The establishment of the PLO coincided with the rise of the Palestine
Liberation Movement (harakat tahrir filastin known in its abbreviations as FaTaH). On 1 January 1965, the organisation launched its first sabotage action in Israel following a few years of clandestine ideological and
mobilisation preparations, including in the West Bank. Contrary to the
Arab patronage of the PLO, Fatah was a grassroots organisation representing authentic Palestinian nationalist commitment, hence the heated
competition between the two. The Fatah attacks against Israel from the
West Bank territory once again triggered repeated Israeli retaliations
against Jordanian targets though the Jordanian regime made sincere
efforts, albeit partly successful, to repress the Fatah and other Palestinian
activists and prevent infiltrations across the border with Israel.
The last two years of the Hashemite rule over the West Bank thus saw
a rising Palestinian nationalist sentiment which grew stronger along with
the growing feud between the Jordanian government on the one hand
and Shuqayri and his Egyptian patrons on the other and repression of
Fatah’s activists in the West Bank. In November 1966, Israel launched a
massive raid on the village of Samu’ south of Hebron in retaliation for the
killing of three Israeli soldiers by a mine explosion within Israel. Fifteen
Jordanian Army soldiers were killed, and over 50 homes were destroyed.
The responses that erupted in the West Bank cities were the gravest of all
in the history of their relations with the Hashemite regime and the most
dangerous for the latter’s stability indicating the peak of the Palestinisation
of the West Bank residents.
The mass demonstrations and strikes assumed an unprecedented scope
and organisation, including the sporadic use of firearms by the demonstrators against the Jordanian soldiers sent to repress them. The opposition
leaders behind the protest represented primarily local interests of notable
families in addition to being strongly encouraged by outside incitement.
At the height of the turmoil, they signed a joint “covenant” with a list of
far-reaching political demands reminiscent of the grievances and demands
of the Palestinian opposition in the early 1950s, especially the democratisation of Jordan. Indeed, had the 1966 demands been accepted, it would
have resulted in Palestinian autonomy [citations]

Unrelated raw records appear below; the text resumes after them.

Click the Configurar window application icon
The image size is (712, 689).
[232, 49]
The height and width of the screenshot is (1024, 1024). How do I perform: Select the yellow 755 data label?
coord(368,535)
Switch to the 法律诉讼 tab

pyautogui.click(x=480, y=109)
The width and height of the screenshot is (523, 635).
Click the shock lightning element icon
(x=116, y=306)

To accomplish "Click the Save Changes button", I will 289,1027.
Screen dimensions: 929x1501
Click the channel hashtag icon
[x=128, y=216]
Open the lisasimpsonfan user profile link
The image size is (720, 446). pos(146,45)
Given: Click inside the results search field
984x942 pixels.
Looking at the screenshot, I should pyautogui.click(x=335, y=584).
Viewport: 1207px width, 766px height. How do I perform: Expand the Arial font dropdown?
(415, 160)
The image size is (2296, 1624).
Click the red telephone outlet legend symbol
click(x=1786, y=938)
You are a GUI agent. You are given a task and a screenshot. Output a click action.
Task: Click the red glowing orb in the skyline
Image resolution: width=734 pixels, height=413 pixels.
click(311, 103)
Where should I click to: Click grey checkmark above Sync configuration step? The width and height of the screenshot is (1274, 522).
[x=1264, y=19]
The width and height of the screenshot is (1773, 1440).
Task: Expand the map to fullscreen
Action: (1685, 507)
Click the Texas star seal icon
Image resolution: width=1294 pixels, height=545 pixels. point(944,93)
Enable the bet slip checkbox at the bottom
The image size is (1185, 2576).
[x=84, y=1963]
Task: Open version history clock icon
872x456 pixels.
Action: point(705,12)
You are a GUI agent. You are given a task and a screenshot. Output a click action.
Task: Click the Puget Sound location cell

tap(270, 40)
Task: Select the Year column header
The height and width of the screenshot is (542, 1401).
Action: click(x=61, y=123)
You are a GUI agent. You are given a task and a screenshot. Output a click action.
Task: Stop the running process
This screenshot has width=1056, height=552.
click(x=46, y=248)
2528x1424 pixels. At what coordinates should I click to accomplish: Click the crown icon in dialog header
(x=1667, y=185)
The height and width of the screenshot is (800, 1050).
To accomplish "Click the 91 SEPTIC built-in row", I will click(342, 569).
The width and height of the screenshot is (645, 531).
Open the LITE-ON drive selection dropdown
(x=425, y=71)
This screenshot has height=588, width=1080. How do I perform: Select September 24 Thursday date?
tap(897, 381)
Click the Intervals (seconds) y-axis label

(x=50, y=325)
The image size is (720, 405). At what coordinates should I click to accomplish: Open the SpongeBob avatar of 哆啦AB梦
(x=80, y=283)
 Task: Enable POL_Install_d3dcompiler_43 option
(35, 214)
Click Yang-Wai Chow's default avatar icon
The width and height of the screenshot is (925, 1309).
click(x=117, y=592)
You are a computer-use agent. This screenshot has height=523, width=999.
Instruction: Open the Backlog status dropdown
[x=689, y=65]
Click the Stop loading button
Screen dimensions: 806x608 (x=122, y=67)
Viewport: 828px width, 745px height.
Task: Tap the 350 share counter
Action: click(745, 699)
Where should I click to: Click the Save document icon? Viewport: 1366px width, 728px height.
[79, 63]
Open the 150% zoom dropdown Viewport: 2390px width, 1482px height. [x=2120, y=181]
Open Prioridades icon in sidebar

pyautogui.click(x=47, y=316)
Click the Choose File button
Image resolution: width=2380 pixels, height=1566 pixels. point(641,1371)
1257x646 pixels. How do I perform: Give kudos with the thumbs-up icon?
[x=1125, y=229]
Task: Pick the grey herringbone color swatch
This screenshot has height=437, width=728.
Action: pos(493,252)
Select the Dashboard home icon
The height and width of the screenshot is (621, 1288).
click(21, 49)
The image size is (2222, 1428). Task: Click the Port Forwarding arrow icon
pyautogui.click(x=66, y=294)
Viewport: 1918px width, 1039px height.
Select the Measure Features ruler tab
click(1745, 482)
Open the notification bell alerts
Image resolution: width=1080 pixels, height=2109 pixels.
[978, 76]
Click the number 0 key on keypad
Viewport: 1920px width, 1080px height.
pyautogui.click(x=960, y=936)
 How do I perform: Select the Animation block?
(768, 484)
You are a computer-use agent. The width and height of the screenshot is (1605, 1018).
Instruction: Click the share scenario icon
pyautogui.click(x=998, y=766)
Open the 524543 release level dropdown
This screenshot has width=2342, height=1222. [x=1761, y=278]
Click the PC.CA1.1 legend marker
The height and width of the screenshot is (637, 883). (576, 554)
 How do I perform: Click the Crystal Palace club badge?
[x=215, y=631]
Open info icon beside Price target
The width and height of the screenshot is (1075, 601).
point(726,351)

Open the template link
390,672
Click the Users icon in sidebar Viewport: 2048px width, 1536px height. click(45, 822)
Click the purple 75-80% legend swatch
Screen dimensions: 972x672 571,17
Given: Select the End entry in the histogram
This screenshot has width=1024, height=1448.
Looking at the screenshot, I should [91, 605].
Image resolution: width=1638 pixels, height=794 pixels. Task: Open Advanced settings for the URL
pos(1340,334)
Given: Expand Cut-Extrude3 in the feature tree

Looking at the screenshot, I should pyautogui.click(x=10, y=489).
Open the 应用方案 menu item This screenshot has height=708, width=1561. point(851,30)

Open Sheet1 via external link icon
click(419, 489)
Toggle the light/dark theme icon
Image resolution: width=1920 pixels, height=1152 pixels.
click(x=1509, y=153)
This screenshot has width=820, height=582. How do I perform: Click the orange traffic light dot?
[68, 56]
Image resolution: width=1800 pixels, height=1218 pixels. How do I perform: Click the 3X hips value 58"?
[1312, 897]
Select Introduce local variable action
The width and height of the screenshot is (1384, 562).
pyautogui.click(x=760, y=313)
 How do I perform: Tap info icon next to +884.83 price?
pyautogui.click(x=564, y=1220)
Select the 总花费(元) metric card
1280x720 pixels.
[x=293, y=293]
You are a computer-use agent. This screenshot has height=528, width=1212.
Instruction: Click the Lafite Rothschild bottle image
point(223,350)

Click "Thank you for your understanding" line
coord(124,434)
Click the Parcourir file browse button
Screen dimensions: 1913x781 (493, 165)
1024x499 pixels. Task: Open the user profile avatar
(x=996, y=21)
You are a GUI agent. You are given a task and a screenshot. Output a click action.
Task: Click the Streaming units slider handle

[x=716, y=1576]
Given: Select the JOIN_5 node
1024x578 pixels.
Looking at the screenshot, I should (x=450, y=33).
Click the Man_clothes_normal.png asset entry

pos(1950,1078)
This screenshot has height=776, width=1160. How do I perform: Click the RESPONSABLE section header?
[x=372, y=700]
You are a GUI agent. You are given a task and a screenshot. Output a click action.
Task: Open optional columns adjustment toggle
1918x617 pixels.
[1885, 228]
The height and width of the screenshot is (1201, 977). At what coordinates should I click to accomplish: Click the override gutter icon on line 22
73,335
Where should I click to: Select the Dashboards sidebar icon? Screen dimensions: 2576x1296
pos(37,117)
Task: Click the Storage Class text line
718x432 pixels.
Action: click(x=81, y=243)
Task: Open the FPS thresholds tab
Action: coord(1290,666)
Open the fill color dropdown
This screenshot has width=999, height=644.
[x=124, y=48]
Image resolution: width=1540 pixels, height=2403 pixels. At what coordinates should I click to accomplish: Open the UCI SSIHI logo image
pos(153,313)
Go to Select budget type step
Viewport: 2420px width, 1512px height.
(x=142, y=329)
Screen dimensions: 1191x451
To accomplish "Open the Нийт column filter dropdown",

Wikipedia's coverage of the last event only mentions that
King Hussein was faced with a storm of criticism for failing to protect Samu, emanating from Jordanians, as well as from Palestinians and neighboring Arab countries. Riots spread throughout the West Bank demanding the king be overthrown. Four Palestinians were killed by Jordanian police as a result of the riots. On 20 November, Hussein ordered nationwide military service.
Alas, I could not find a more grassroots account than that. And as you can see, Sela's account is rather focused on the implications of the Palestinian-Israeli conflicts for Jordan.